These are essentially the same disorder. In children, the disease is rickets but after fusion of the epiphyseal plates it is known as osteomalacia.
The most common cause is vitamin D deficiency.
The condition is characterised by normal bone formation with abnormal bone mineralisation, thus there is excess osteoid and cartilage, and insufficient bone.
-          Vitamin D deficiency – due to lack of sunlight ± insufficient dietary intake. Both often occur simultaneously. Common  in the elderly (e.g. often indoors for long periods) and also in dark  skinned populations residing in non-native climes (e.g. in the UK) –  particularly if they cover up their skin (e.g. common in Inidan  Pakistani women and girls in the UK. As a result, chapatti flour is  fortified with vitamin D).
-          Renal osteomalacia – resulting in vitamin D deficiency. Often occurs in patients with long-term renal pathologies.
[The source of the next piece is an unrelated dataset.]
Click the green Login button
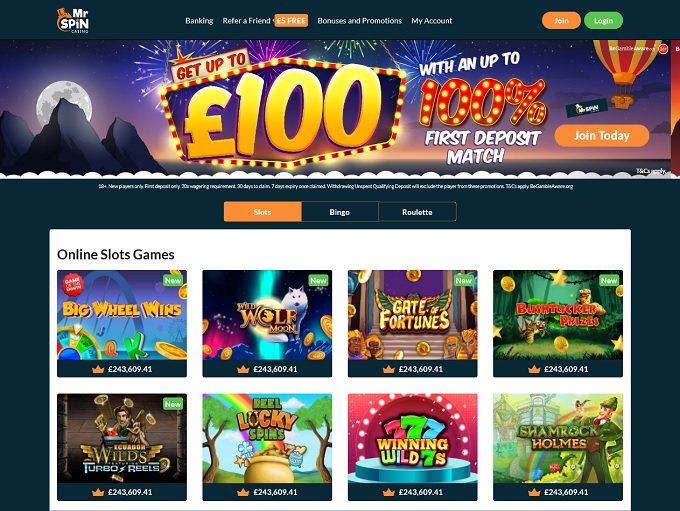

-          Drug Induced – particularly with anticonvulsants
-          Vitamin D resistant rickets / osteomalacia – a  collection of inherited diseases, including familial hypophosphataemia,  and a disorder where the vitamin D receptor is defective.
o   Type I hereditary vitamin D-dependent rickets – caused by ineffective conversion of vitamin D precursors in the kidneys (25()H)D to 1,25(OH)D. Autosomal recessive
o   Type II hereditary vitamin D-dependent rickets – due to mutations in the 1,25(OH)D receptor, causes end-organ resistance to vitamin D
o   Both are treated with high levels of calcitriol  ( 1,25()H)2vitamin D )
-          Hypoparathyroidism
-          Low dietary calcium / phosphate (rare)
Clinical Features
-          Muscle aches
-          Muscle weakness
-          Bone Pain / pain on walking
-          Predisposition to fractures – especially in the elderly
-          Tetany – parasthesia  of the lips, tongue and face, sometimes facial and carpopedal spasm,  rarely seizures. May be hard to distinguish from other causes of  seizure.
-          In children
o   Generally unwell
o   Delayed walking / crawling / sitting
o   In pregnancy, amy affect the foetus, especially the skull of the newborn (pingpong ball like skull - craniotabes)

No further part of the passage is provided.